Normally shy and elusive creatures, and thus impossible to quantify, angel investors appear to be fluttering out of the ether. Sparkbox, specialising in the technology sector, shed its secrecy this month after becoming the first angel investor to join the Venture Capital Association.

Meanwhile, Auckland University incubator The Icehouse has announced it is planning to launch its own angels club by the end of the year – until then the club’s 25 names remain firmly under wraps.

De Kerdanet said Sparkbox, like other angel investors, aimed to plug the gap between start up and traditional venture capital, which more often than not required young firms to have customers and revenue streams.

Thus the country’s 16 part-government-funded incubators are Sparkbox’s prime target for tapping into young companies.

De Kerdanet said Sparkbox was already in talks with the Icehouse and other incubators and wanted to tap into the wealth of small companies emanating from New Zealand Trade & Enterprise’s Investment Ready Scheme.

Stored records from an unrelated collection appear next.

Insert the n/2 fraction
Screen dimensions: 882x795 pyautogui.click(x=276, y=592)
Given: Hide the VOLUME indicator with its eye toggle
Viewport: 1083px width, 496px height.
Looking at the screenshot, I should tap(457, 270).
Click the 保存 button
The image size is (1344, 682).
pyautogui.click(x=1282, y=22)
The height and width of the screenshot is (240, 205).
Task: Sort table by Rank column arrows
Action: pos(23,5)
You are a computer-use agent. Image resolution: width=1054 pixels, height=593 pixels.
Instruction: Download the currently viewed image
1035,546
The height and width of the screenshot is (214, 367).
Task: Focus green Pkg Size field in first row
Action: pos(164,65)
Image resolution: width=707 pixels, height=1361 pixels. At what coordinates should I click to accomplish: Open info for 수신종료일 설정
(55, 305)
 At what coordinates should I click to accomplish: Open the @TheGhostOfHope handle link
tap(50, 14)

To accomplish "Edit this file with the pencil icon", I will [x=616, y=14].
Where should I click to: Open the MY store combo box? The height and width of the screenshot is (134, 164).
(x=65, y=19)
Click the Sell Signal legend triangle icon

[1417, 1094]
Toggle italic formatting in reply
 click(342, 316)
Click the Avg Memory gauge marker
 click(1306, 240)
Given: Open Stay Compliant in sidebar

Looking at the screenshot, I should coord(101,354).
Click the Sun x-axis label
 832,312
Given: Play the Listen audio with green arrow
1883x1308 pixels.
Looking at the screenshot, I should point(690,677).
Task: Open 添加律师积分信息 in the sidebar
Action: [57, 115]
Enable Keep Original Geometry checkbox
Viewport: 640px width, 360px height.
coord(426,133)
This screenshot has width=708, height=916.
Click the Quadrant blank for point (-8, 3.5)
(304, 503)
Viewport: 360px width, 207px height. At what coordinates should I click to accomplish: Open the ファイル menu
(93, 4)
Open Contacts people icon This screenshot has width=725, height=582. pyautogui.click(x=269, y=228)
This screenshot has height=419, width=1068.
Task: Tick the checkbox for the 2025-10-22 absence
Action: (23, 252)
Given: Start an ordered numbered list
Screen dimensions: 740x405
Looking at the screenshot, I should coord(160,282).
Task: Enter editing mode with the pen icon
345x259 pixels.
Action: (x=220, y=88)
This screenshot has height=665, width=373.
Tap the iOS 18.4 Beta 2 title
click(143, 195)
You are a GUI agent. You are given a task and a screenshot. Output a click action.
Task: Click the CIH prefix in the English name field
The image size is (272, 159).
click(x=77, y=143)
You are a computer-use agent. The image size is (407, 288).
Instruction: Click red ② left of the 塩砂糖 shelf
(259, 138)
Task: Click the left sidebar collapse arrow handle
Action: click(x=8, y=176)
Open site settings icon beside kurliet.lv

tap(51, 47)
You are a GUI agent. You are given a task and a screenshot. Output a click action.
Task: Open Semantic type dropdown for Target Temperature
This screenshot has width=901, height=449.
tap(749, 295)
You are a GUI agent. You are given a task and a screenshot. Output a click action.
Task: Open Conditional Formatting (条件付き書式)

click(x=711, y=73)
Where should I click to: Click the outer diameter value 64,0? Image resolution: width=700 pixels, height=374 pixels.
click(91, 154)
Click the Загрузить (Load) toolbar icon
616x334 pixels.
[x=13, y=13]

The angel firm also hoped to work with better-known angel service, Industrial Research’s Mentor Investor Network (MINE), which matches investors and small companies at regional meeting around the country.

With more than 300 “angels” on its books and after 13 matching events across the country in just two years, MINE takes credit for introducing about $5 million to 12 small firms.

“The angel market on an organised basis is new. But angel investors have been around for donkey’s years,” said Icehouse chief executive Andrew Hamilton. “They are vital. After all, it’s bloody hard to start up a business.”

Typically angel investors commit anything from $100,000 to $500,000 but boost their investments by committing their expertise. Sparkbox and other “angels” are happy to commit even lower sums, for less than 5% of the company, just so they can get to know the people involved, said de Kerdanet.

Given that many angel investors are unknown, quantifying the angel market is difficult. But according to MINE’s Melissa Yiannoutsos, using overseas estimations, conservatively-speaking angel investment accounts for at least 0.15% of GDP, about $89m a year in New Zealand’s case – compared with $973m committed to venture capital investments last year.

In last year’s Global Entrepreneurship Monitor (GEM) report 4.3% of New Zealand adults invested in start-ups during the past three years, though this percentage rose to nearly 10% among men aged 45-55.